TASK TO CARRY OUT = Go line by line through the listing below and copy those that hold "agent".

DATA UNDER STUDY =
● ● ●

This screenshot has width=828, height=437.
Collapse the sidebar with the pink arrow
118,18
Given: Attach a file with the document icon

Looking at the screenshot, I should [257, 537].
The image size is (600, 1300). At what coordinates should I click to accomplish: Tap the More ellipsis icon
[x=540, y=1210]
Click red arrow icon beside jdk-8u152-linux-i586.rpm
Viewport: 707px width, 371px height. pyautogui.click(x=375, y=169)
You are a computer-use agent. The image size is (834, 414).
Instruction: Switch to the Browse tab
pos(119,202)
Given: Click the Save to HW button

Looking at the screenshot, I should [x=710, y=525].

● ● ●

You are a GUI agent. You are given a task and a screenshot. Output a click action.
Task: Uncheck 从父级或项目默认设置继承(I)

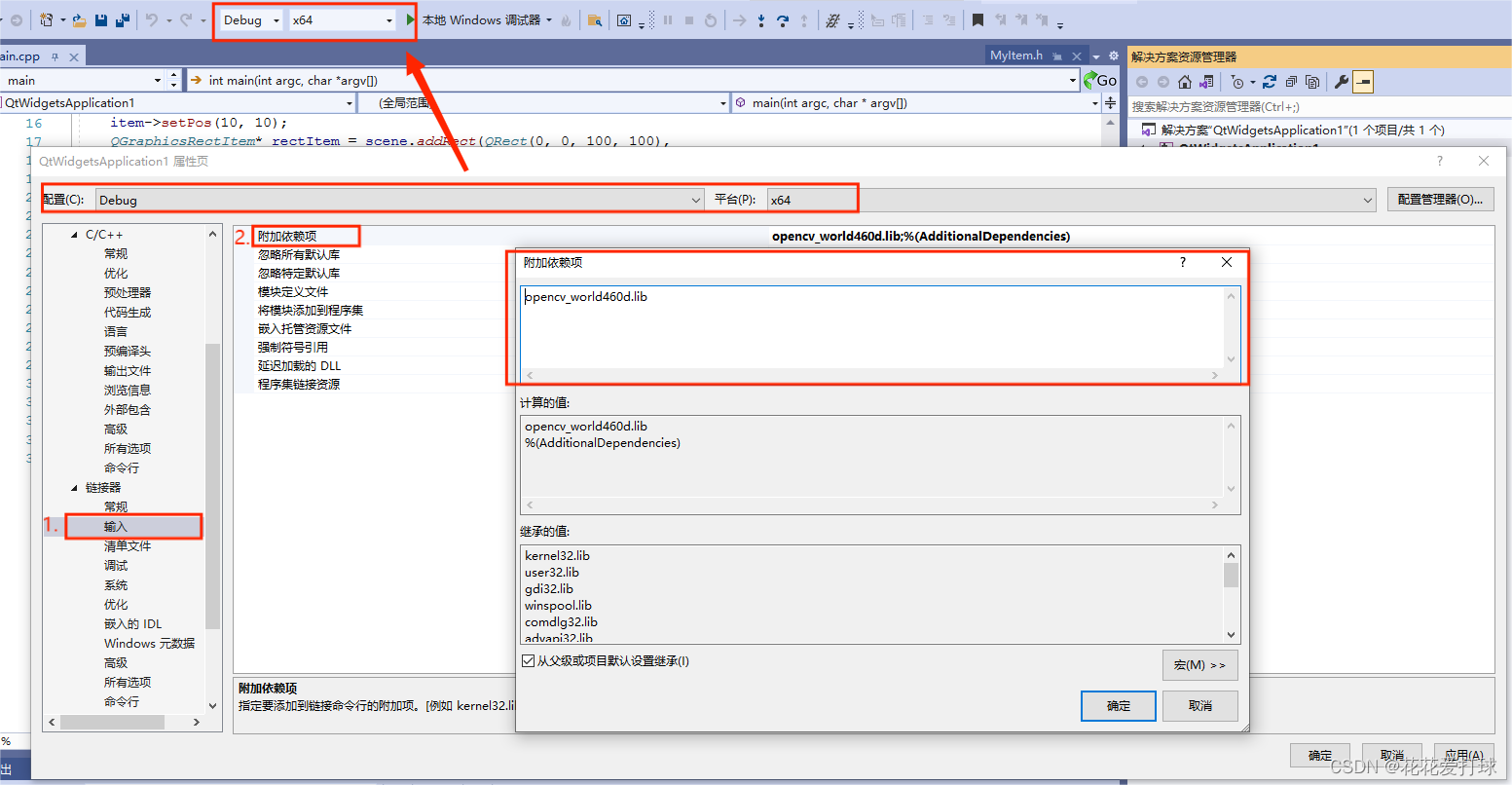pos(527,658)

● ● ●

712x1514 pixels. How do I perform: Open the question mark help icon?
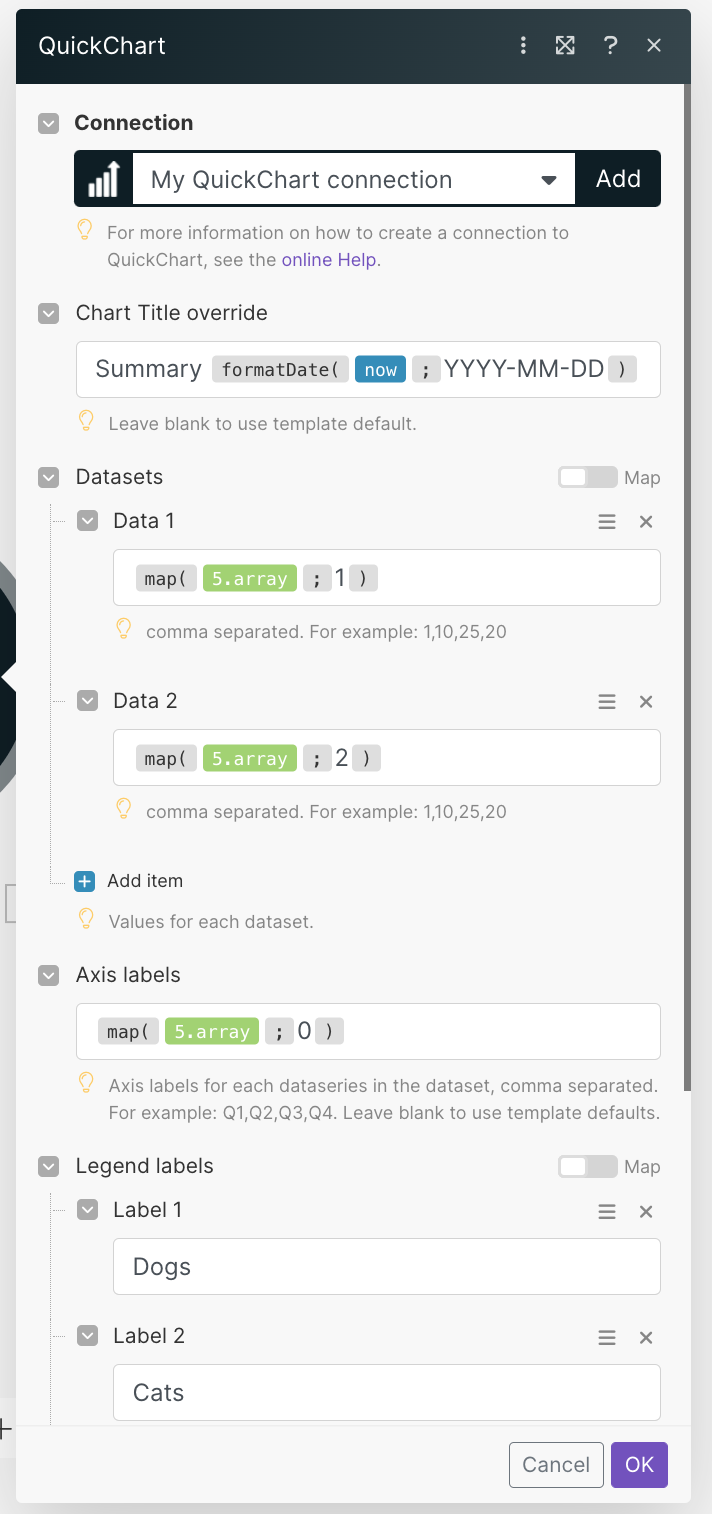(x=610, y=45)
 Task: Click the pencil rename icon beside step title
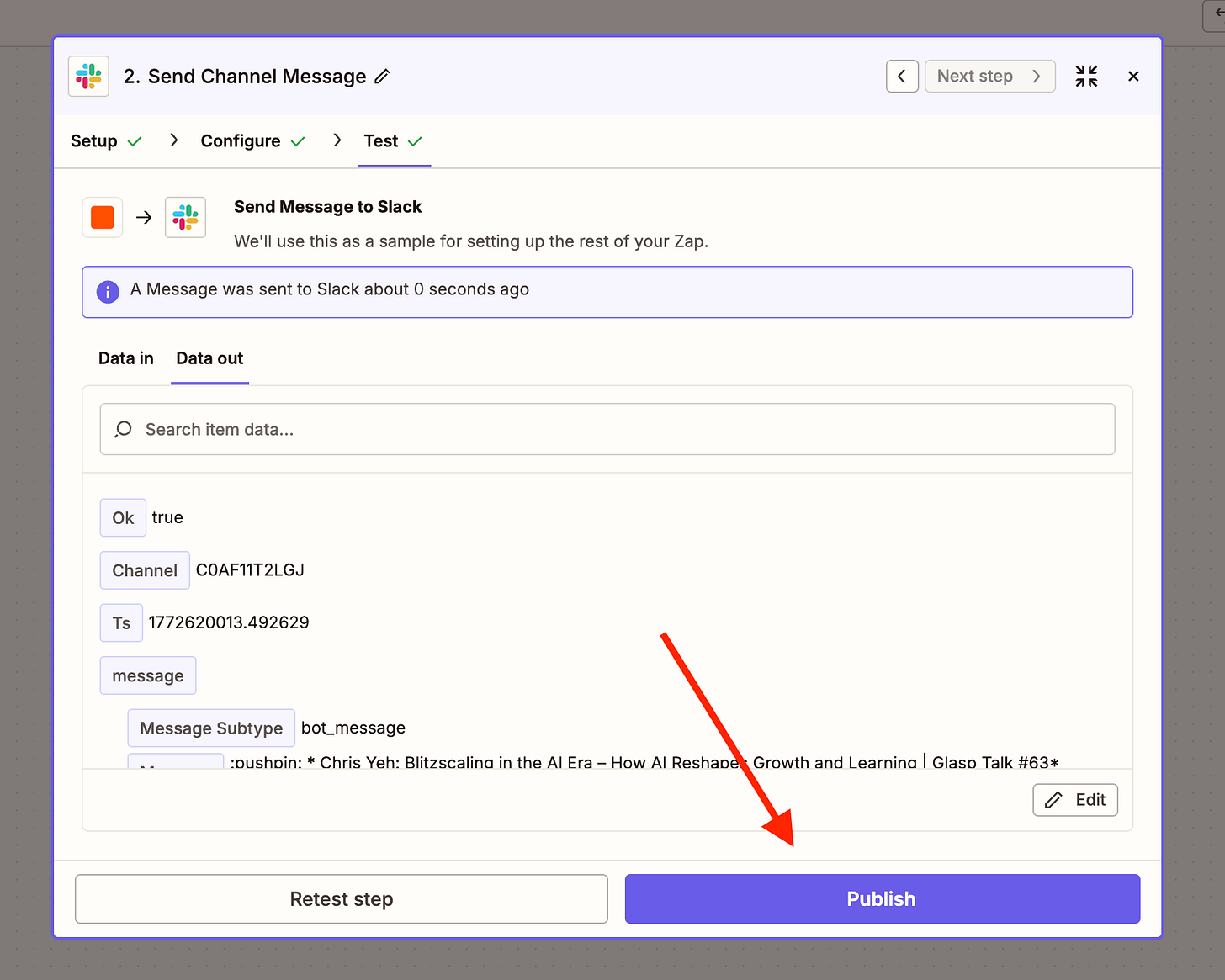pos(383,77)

● ● ●

YOUR SOLUTION =
You are a computer-use agent. The image size is (834, 414).
You are a GUI agent. You are given a task and a screenshot. Output a click action.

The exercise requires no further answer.